As the young narrator walks home through the snow, he reflects on his encounter with Liza. He is tired and confused by what has happened. He is also sorry that he has given the girl his address. The next morning the narrator is again haunted by his emotional, sentimental behavior with Liza. To take his mind off of her, he thinks about how foolishly he also behaved with Simonov. He decides he will go and visit Anton in order to borrow some money to repay Simonov.
After receiving the needed loan from Anton, the underground man comes home and writes Simonov a long letter of explanation in which he pins all the blame for his behavior on too much wine. After he is done, he sends the letter and the money to Simonov. These actions make him feel better for a short while. Soon, however, his thoughts return to Liza, and since she has his address, he begins to worry that she may actually come to his house and see how he lives.

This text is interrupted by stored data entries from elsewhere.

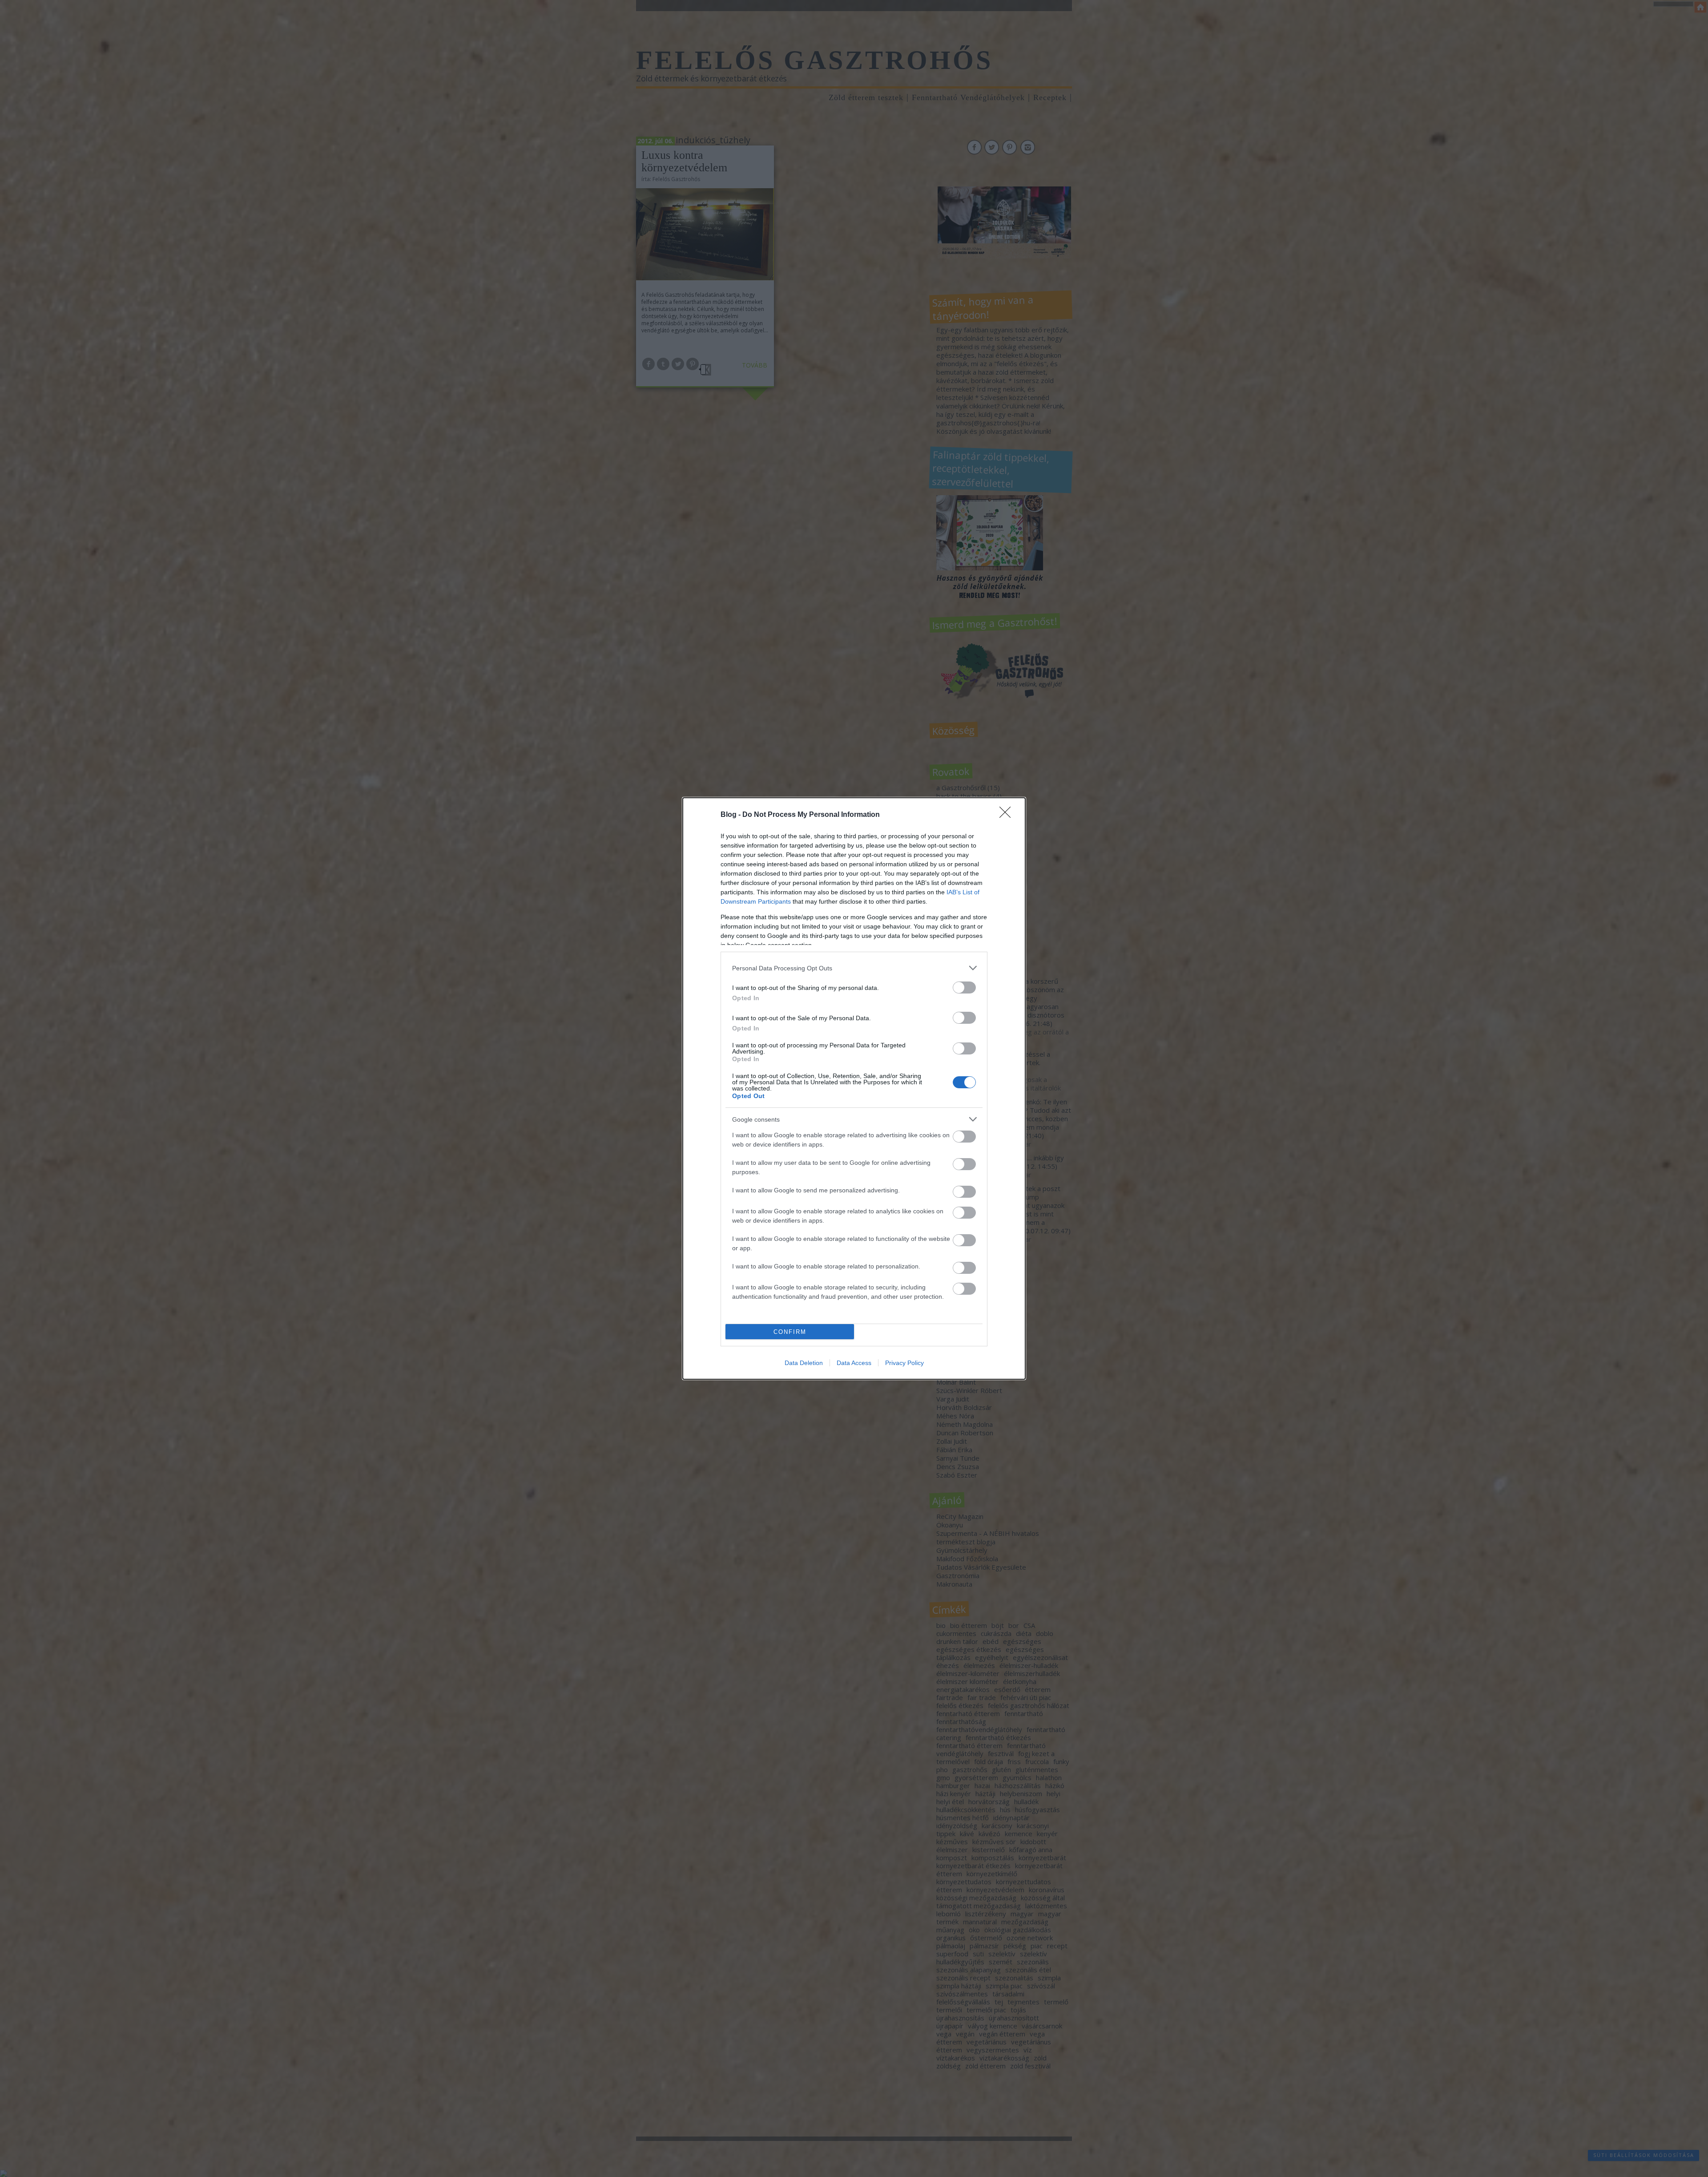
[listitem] (854, 968)
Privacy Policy (904, 1362)
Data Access (854, 1362)
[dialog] (854, 1088)
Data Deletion (804, 1362)
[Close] (1007, 815)
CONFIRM (789, 1332)
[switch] (964, 987)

After several days pass, the young narrator begins to calm down and worry less about Liza's showing up at his house. He even begins to daydream about her, imagining that she falls in love with him. To repay her devotion, he asks her to live with him.
To add to his woes, the young narrator goes through a bad time with Apollon, his servant. The man had always been difficult and rude, seeming to look down upon the narrator. One evening, when he is screaming at Apollon, Liza shows up at his door.
The young narrator is horrified that he actually gave his address to Liza and for days he fears that she may actually call upon him. He would not want to face her after he treated her so cruelly; neither would he want her to see the poverty in which he lived. After it seems that she will not show up at his door, the underground man begins to daydream about Liza, envisioning that she worships him as a hero. He even imagines the two of them living together after Liza falls madly in love with him. It is obvious from this daydream that the young narrator longs to have a relationship with another human being; at the same time, he fears such a relationship.
The young narrator also proves that he has some decency about him. He regrets how he has treated Liza. He also feels obligated to pay back the roubles that he owes to Simonov. Since he has no money, he goes to Anton, his boss, and borrows enough money to repay Simonov. He then writes his friend a long letter, sending him the money and blaming his behavior at the party on too much wine, even though he had nothing to drink.
The narrator also reveals that he can be easily intimidated. He has always disliked his servant, Apollon, for he feels the man looks down on him. To punish him, he sometimes withholds his pay, making Apollon beg for it. But he always gives in to Apollon and never thinks of dismissing him. He does, however, argue with him frequently. When Liza appears at his door, he is having one of his shouting matches with Apollon. The underground man is horrified that Liza has come to disturb his peace, and he is embarrassed that she has witnessed his poverty and his ranting and raving.